The racial and economic justice dimension
Kaiser Family Foundation data reveal that Medicare Advantage enrolls a disproportionate share of Black and Latinx beneficiaries. When coverage denials hit, these communities—already burdened by wealth gaps—bear the brunt of delayed diagnoses and unaffordable copays. In New York City, many retirees are women and people of color who integrated public service during the post-civil-rights era. They now face narrower provider networks and prior-authorization mazes that undermine both financial security and health outcomes.
Labor’s strategic misstep—and the path forward
Some New York union leaders signed the 2018 pact assuming that “saving” $600 million annually on the municipal budget would secure raises for active workers. The court’s ruling shows the danger in exchanging deferred benefits for immediate wins without watertight contract language. Progressives must push for reopeners to stipulate “traditional Medicare or equivalent public plan” as the non-negotiable floor. That organizing echoes national calls—led by National Nurses United and the American Postal Workers Union—for a full repeal of the Medicare Advantage program and a transition toward Medicare for All.
The policy alternative: strengthen, don’t segment, Medicare
Congress could claw back Advantage overpayments simply by aligning diagnostic coding rules with evidence-based clinical criteria, as the Medicare Payment Advisory Commission recommends. Redirecting the recovered $88–$ 140 billion per year into Part B and Part D would eliminate premiums and close coverage gaps without requiring any benefit cuts. Taken further, folding retirees back into an upgraded, universal Medicare would create the large risk pool and administrative simplicity that economists from the Congressional Budget Office to the World Health Organization identify as prerequisites for cost control.
Political stakes in 2025
Mayor Adams’s corporate-friendly move comes as he positions himself for an independent re-election bid. Retiree associations, backed by progressives on the City Council, vow to make the privatization backlash a ballot-box issue. Nationwide, the administration’s Center for Medicare & Medicaid Services must decide whether to tighten Advantage regulations or quietly tolerate industry lobbying. The outcome will set a precedent for every public employer grappling with healthcare inflation.

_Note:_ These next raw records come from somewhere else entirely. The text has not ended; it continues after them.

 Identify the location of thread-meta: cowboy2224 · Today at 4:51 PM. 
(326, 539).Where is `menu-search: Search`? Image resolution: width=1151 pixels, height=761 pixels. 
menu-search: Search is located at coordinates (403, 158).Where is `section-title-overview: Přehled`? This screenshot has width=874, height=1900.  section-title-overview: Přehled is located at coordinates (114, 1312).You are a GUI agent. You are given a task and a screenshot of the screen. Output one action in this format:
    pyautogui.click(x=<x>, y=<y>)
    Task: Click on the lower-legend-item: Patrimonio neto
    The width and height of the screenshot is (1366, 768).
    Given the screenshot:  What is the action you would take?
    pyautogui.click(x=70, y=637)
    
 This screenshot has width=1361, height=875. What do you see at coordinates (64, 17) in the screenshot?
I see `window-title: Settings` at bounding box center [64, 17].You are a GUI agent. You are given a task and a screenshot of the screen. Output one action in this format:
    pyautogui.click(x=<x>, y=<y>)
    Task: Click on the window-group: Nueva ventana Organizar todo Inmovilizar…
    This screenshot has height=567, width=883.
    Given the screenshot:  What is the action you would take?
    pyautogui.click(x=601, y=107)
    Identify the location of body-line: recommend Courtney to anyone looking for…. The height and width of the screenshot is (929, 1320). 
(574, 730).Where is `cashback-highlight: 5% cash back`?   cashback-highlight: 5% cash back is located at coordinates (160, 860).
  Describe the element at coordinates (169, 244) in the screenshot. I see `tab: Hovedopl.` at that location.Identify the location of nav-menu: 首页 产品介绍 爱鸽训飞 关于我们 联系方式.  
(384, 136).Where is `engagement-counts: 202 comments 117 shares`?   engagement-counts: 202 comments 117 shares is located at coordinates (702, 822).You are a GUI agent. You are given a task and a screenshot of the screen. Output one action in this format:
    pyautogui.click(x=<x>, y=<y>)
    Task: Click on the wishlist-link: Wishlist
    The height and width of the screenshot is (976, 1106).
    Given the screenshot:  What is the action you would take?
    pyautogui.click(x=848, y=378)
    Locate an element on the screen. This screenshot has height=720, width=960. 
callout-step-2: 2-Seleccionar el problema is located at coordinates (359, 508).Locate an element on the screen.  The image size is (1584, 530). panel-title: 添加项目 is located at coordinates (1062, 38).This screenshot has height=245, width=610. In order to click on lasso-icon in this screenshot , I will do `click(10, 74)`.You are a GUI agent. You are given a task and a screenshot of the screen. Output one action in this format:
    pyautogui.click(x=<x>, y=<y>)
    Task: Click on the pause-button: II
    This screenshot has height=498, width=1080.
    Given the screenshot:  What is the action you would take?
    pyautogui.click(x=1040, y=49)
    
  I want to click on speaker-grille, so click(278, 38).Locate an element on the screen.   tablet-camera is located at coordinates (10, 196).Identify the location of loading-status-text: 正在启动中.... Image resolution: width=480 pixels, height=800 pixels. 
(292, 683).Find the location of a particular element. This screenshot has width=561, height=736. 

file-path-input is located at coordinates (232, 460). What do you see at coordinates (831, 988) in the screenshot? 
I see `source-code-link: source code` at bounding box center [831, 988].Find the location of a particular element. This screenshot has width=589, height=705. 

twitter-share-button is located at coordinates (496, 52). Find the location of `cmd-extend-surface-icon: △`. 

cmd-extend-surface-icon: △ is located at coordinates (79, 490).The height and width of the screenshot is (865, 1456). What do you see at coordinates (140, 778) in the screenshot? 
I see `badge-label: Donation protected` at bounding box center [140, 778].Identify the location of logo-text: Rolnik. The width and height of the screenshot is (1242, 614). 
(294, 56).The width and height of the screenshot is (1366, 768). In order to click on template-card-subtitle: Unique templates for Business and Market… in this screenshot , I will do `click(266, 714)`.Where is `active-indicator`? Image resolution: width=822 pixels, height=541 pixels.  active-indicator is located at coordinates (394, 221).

Conclusion: choose solidarity over subsidy
The New York ruling lays bare a conflict between two fiscal imaginings: one views public revenue as a commons for the many, while the other sees it as a revenue stream for shareholders. In the face of evidence—wild overcharges, denied treatments, and sky-high executive pay—progressives insist that healthcare dollars belong at the bedside, not on Wall Street ledgers. Retirees paid taxes under that social contract; the movement’s task is to ensure the contract is honored, not bought out. New York’s retirees may have lost this court round. Still, their fight crystallizes a national demand: end the Medicare Advantage experiment and let public insurance serve the public good, without a profiteer in the middle.